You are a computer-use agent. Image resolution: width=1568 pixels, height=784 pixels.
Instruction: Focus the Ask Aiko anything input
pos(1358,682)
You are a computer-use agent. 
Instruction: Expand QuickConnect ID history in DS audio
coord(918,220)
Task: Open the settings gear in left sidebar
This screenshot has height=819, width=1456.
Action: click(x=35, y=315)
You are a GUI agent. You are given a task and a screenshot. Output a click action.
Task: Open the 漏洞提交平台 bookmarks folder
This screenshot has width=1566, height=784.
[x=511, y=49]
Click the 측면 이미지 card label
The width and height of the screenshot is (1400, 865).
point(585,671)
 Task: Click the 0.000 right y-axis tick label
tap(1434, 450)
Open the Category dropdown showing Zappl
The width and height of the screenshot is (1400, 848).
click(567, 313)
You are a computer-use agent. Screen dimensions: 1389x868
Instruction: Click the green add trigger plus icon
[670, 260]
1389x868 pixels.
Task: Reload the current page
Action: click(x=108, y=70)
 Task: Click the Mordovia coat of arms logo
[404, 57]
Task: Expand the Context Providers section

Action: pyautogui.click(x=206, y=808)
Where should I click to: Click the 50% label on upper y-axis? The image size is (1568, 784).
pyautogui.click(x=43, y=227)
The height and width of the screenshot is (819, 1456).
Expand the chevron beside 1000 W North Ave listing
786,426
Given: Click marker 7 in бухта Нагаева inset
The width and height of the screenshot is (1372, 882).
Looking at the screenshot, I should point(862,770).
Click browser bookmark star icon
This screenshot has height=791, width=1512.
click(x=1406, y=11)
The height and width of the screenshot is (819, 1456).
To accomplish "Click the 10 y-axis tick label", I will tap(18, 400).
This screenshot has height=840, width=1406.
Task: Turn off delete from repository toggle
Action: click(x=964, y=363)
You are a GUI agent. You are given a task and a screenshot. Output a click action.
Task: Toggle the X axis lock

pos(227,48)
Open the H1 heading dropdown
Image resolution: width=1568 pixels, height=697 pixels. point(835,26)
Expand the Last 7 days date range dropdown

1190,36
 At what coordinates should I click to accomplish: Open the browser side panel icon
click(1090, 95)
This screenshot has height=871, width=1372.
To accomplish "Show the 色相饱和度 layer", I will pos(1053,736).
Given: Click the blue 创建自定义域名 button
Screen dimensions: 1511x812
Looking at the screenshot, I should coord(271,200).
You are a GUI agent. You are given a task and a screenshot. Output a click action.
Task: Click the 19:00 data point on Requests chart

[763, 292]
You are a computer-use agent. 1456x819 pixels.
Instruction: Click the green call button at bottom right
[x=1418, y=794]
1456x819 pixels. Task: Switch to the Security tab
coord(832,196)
= = = = = = =
Write out exactly, and only, each line from the one with "1456x819 pixels. Task: Switch" down to the last line of the records above.

__Exercise result__
1456x819 pixels. Task: Switch to the Security tab
coord(832,196)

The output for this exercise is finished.